Variant analysis: When a Rust-based exploit source code arrived, the agent parsed the implementation, identified the exact syscall sequence, and found that splice.file.path might not resolve to the target binary, which led to the S_ISUID file mode check and the open-based detection path for PAM bypass coverage.
Production packaging: Converting from Terraform prototypes to the repository's content pack format required consistent metadata across four agent rules, a backend rule with four signal cases, CI configuration for 16 agent version matrices, and documentation.

The process of engineering detections is fundamentally cyclical. Since initial rule iterations are rarely perfect, rapidly narrowing the interval between deploying a rule and witnessing actual exploit activity is vital for effective results. By managing context and accelerating these iteration cycles, agents grant security engineers the ability to focus on high-impact objectives: establishing detection parameters, assigning severity, and navigating complex technical trade-offs.

How Datadog can help

Enabling the content pack

To enable the CVE-2026-31431 Copy Fail Exploit Content Pack, navigate to Security > Workload Protection Overview in your Datadog account and enable the CVE-2026-31431 Copy Fail Exploit content pack. The rules require Datadog Agent v7.68 or greater.

Hunting for exploitation with Cloud SIEM

If you're a Cloud SIEM customer, you can use Log Management to hunt for indicators of Copy Fail exploitation attempts across your environment.

Searching for AF_ALG kernel module loads (requires auditd or syslog forwarding):

(source:syslog OR linux-audit-logs) "algif_aead"

Module loads of algif_aead on systems that don't normally perform kernel-level crypto operations may indicate exploitation preparation. Legitimate uses of AF_ALG are rare outside of specialized applications like IPsec or disk encryption.

Scoping exposure with CSM Vulnerabilities

CSM Vulnerabilities can identify hosts and containers in your environment running kernel versions affected by CVE-2026-31431:

@advisory.cve:CVE-2026-31431 @status:(open OR in_progress)
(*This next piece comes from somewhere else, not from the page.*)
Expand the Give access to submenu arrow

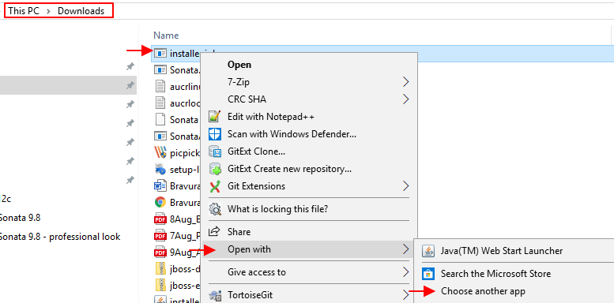[x=405, y=271]
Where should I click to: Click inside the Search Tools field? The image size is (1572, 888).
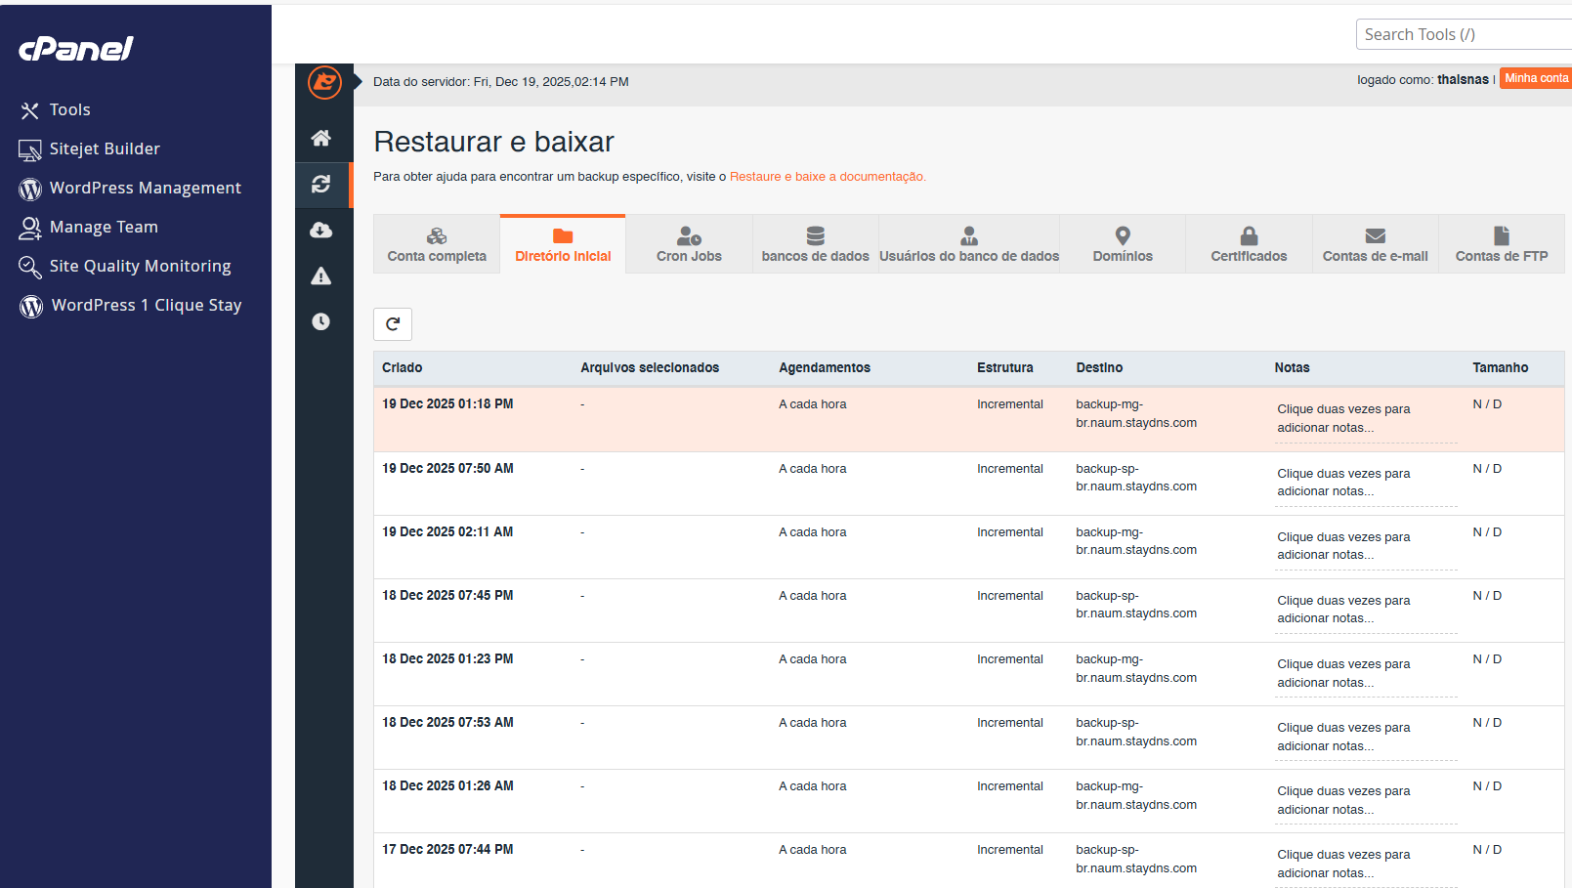[x=1463, y=33]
Given the broad range of affected versions (4.14 through 6.19 and 7.0 release candidates), most Linux systems in production are potentially affected. Cross-reference with the version table above to prioritize patching.

Conclusion

CVE-2026-31431 represents a particularly challenging class of vulnerability: a deterministic, unprivileged kernel exploit that corrupts shared memory invisible to traditional monitoring. We recommend:

Patch affected kernels as your highest priority. This is the only complete mitigation.
Disable algif_aead on systems that cannot be immediately patched.
Enable the Workload Protection content pack for real-time detection of the exploitation sequence.
Hunt retroactively using the Cloud SIEM queries above for signs of prior exploitation.
Audit your fleet using CSM Vulnerabilities to identify all affected hosts and containers.